TASK REQUIREMENTS → Render each line of the data below as one string in a JSON list, leaving out blank lines.

Data records
- - - - -

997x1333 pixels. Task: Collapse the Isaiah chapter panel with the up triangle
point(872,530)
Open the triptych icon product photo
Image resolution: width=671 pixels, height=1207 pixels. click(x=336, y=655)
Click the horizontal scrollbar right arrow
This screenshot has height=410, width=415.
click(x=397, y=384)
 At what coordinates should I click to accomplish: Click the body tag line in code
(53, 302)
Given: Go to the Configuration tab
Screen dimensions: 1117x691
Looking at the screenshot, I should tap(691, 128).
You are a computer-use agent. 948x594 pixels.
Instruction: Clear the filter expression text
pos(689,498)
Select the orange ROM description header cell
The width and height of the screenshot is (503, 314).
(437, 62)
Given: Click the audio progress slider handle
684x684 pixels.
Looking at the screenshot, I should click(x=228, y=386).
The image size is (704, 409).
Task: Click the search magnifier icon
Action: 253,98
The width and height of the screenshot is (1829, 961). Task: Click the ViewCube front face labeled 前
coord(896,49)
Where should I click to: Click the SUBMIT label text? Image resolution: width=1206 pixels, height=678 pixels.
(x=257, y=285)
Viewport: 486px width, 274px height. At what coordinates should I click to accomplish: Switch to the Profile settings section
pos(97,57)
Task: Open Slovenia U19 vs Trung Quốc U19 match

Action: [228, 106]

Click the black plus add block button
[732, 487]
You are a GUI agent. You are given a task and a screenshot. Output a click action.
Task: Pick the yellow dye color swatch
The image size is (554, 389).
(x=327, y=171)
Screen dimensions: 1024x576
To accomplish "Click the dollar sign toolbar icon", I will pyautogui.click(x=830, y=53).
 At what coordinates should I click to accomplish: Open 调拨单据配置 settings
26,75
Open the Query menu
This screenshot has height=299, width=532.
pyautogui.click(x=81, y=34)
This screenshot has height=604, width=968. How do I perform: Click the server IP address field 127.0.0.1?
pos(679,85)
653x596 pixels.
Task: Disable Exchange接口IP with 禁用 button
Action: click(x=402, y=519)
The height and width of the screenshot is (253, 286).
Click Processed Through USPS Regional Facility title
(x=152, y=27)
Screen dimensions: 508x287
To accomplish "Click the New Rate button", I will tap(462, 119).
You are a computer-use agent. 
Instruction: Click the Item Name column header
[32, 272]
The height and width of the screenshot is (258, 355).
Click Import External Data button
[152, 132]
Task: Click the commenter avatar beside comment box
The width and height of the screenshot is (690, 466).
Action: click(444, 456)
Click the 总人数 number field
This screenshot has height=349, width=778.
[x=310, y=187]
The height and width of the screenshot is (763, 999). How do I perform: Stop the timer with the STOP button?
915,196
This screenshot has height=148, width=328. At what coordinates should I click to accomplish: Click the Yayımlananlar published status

- - - - -

THE RESULT →
[
  "997x1333 pixels. Task: Collapse the Isaiah chapter panel with the up triangle",
  "point(872,530)",
  "Open the triptych icon product photo",
  "Image resolution: width=671 pixels, height=1207 pixels. click(x=336, y=655)",
  "Click the horizontal scrollbar right arrow",
  "This screenshot has height=410, width=415.",
  "click(x=397, y=384)",
  " At what coordinates should I click to accomplish: Click the body tag line in code",
  "(53, 302)",
  "Given: Go to the Configuration tab",
  "Screen dimensions: 1117x691",
  "Looking at the screenshot, I should tap(691, 128).",
  "You are a computer-use agent. 948x594 pixels.",
  "Instruction: Clear the filter expression text",
  "pos(689,498)",
  "Select the orange ROM description header cell",
  "The width and height of the screenshot is (503, 314).",
  "(437, 62)",
  "Given: Click the audio progress slider handle",
  "684x684 pixels.",
  "Looking at the screenshot, I should click(x=228, y=386).",
  "The image size is (704, 409).",
  "Task: Click the search magnifier icon",
  "Action: 253,98",
  "The width and height of the screenshot is (1829, 961). Task: Click the ViewCube front face labeled 前",
  "coord(896,49)",
  "Where should I click to: Click the SUBMIT label text? Image resolution: width=1206 pixels, height=678 pixels.",
  "(x=257, y=285)",
  "Viewport: 486px width, 274px height. At what coordinates should I click to accomplish: Switch to the Profile settings section",
  "pos(97,57)",
  "Task: Open Slovenia U19 vs Trung Quốc U19 match",
  "Action: [228, 106]",
  "Click the black plus add block button",
  "[732, 487]",
  "You are a GUI agent. You are given a task and a screenshot. Output a click action.",
  "Task: Pick the yellow dye color swatch",
  "The image size is (554, 389).",
  "(x=327, y=171)",
  "Screen dimensions: 1024x576",
  "To accomplish \"Click the dollar sign toolbar icon\", I will pyautogui.click(x=830, y=53).",
  " At what coordinates should I click to accomplish: Open 调拨单据配置 settings",
  "26,75",
  "Open the Query menu",
  "This screenshot has height=299, width=532.",
  "pyautogui.click(x=81, y=34)",
  "This screenshot has height=604, width=968. How do I perform: Click the server IP address field 127.0.0.1?",
  "pos(679,85)",
  "653x596 pixels.",
  "Task: Disable Exchange接口IP with 禁用 button",
  "Action: click(x=402, y=519)",
  "The height and width of the screenshot is (253, 286).",
  "Click Processed Through USPS Regional Facility title",
  "(x=152, y=27)",
  "Screen dimensions: 508x287",
  "To accomplish \"Click the New Rate button\", I will tap(462, 119).",
  "You are a computer-use agent. ",
  "Instruction: Click the Item Name column header",
  "[32, 272]",
  "The height and width of the screenshot is (258, 355).",
  "Click Import External Data button",
  "[152, 132]",
  "Task: Click the commenter avatar beside comment box",
  "The width and height of the screenshot is (690, 466).",
  "Action: click(444, 456)",
  "Click the 总人数 number field",
  "This screenshot has height=349, width=778.",
  "[x=310, y=187]",
  "The height and width of the screenshot is (763, 999). How do I perform: Stop the timer with the STOP button?",
  "915,196",
  "This screenshot has height=148, width=328. At what coordinates should I click to accomplish: Click the Yayımlananlar published status"
]